● **STORED RECORDS**

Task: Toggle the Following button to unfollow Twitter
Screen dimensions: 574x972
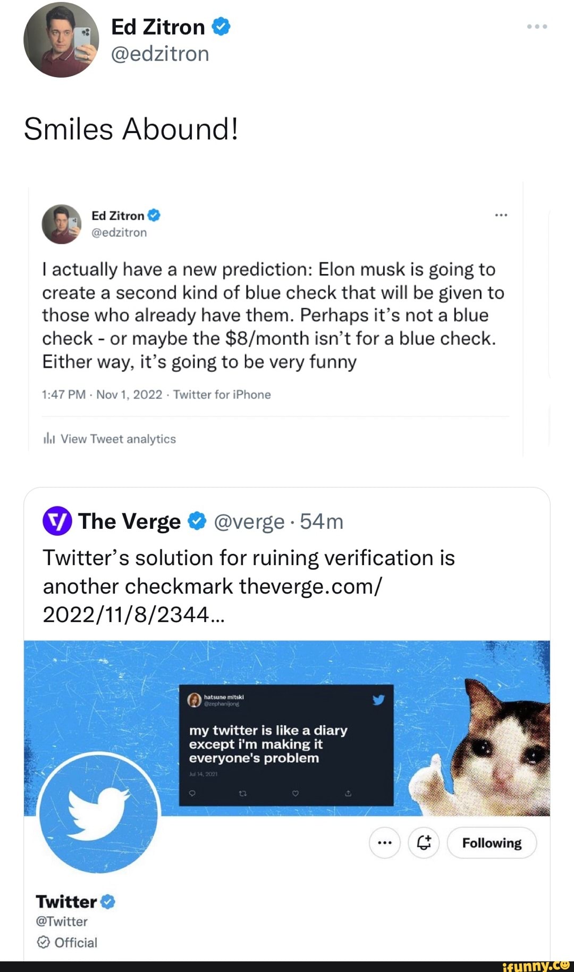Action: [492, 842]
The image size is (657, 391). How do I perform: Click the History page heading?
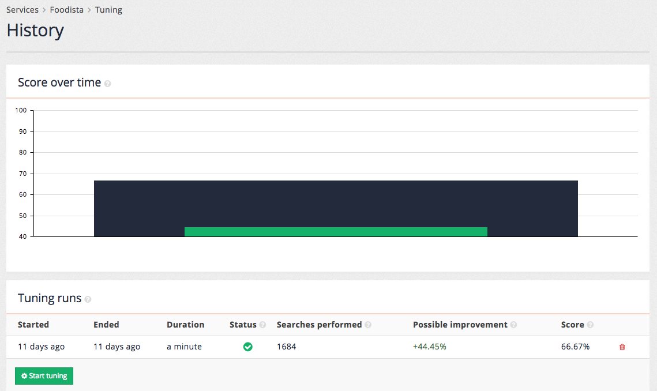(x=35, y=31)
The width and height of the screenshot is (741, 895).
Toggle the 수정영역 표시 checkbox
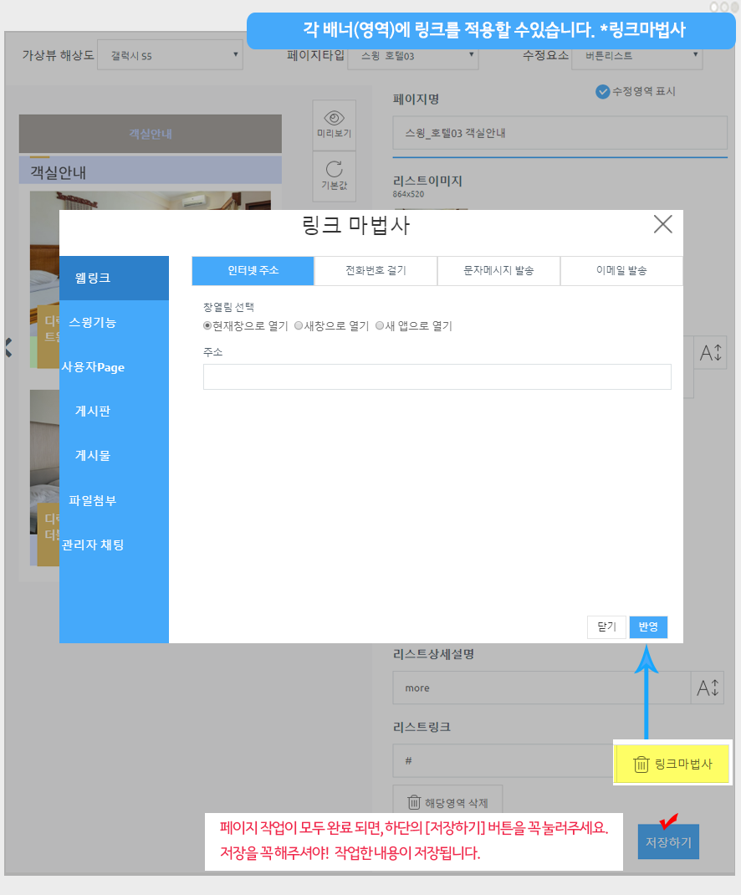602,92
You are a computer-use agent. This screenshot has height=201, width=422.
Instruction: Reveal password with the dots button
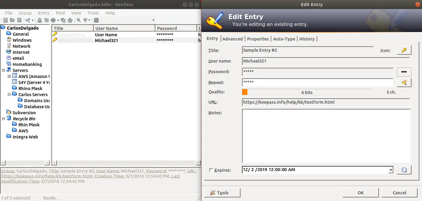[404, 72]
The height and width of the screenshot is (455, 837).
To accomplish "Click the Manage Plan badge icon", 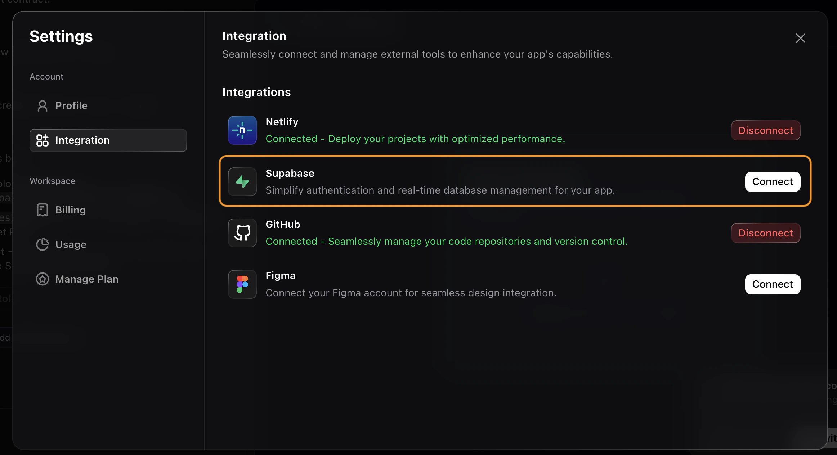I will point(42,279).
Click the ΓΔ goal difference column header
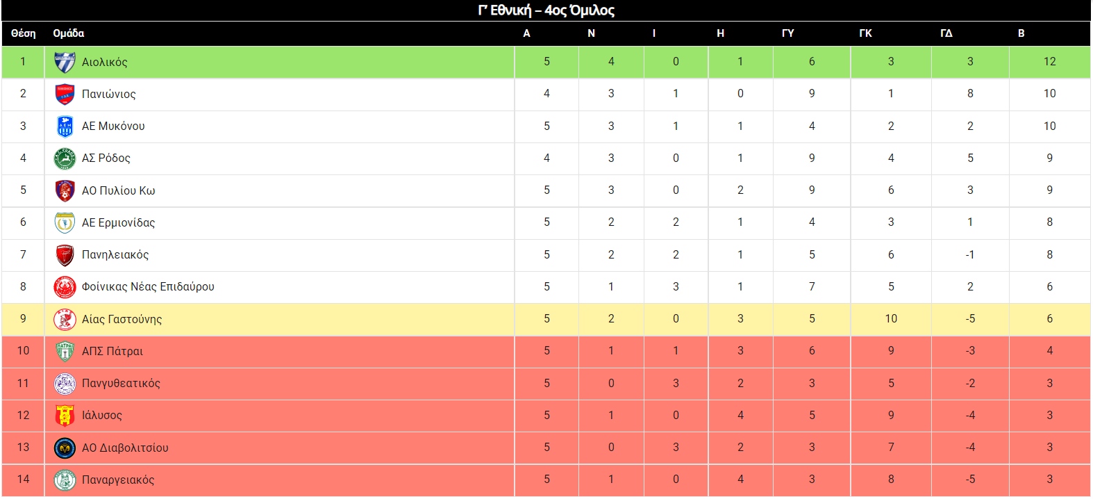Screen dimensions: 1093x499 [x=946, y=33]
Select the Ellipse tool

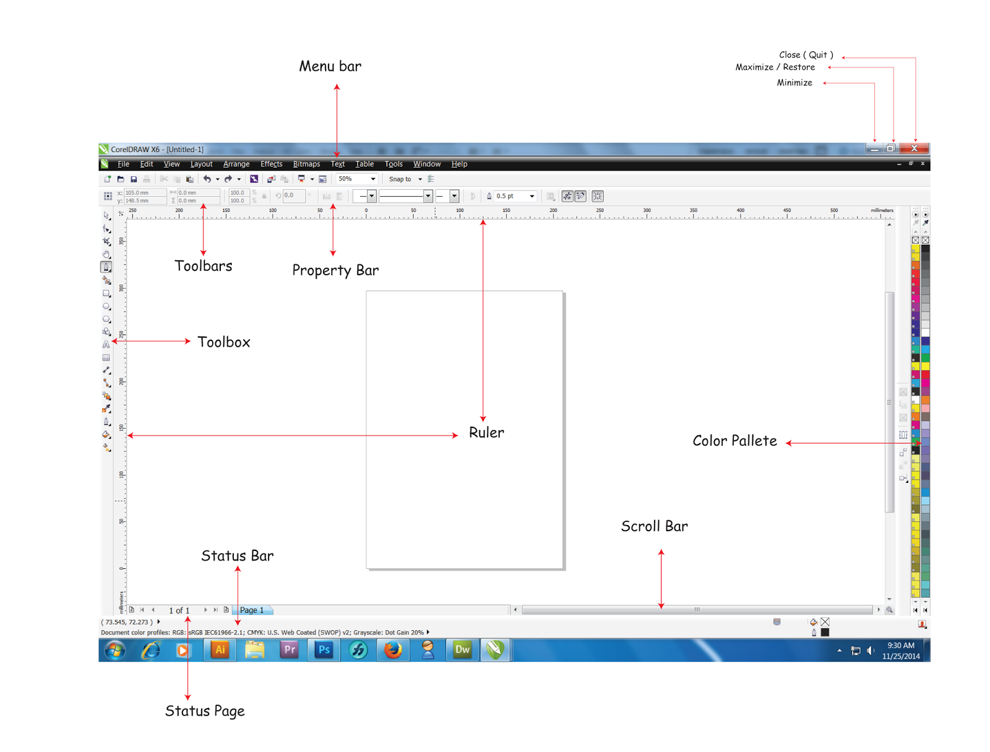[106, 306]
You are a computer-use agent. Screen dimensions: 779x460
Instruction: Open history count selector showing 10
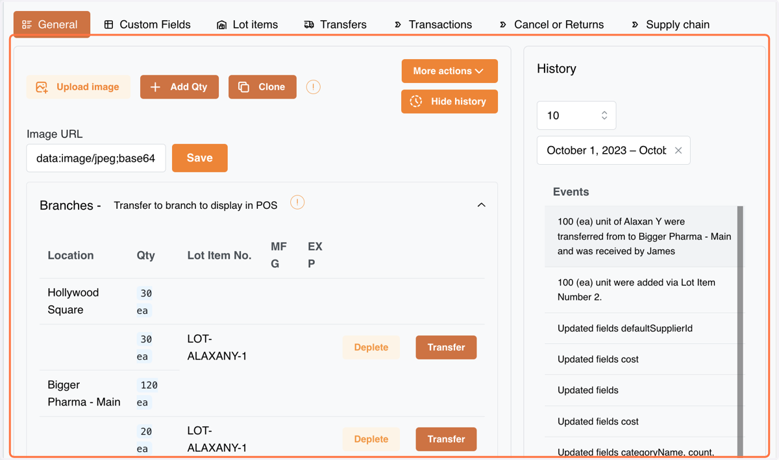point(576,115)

● **GIVEN EXERCISE**
Could you rewrite the records from the line with "Select the Ellipse tool" through the end of the records, replacing "Ellipse tool" with "Rectangle tool" and keeping everything else the same? Leave out the pictures.

● **OUTPUT FOR THIS EXERCISE**
Select the Rectangle tool

[106, 306]
You are a computer-use agent. Screen dimensions: 779x460
Instruction: Open history count selector showing 10
point(576,115)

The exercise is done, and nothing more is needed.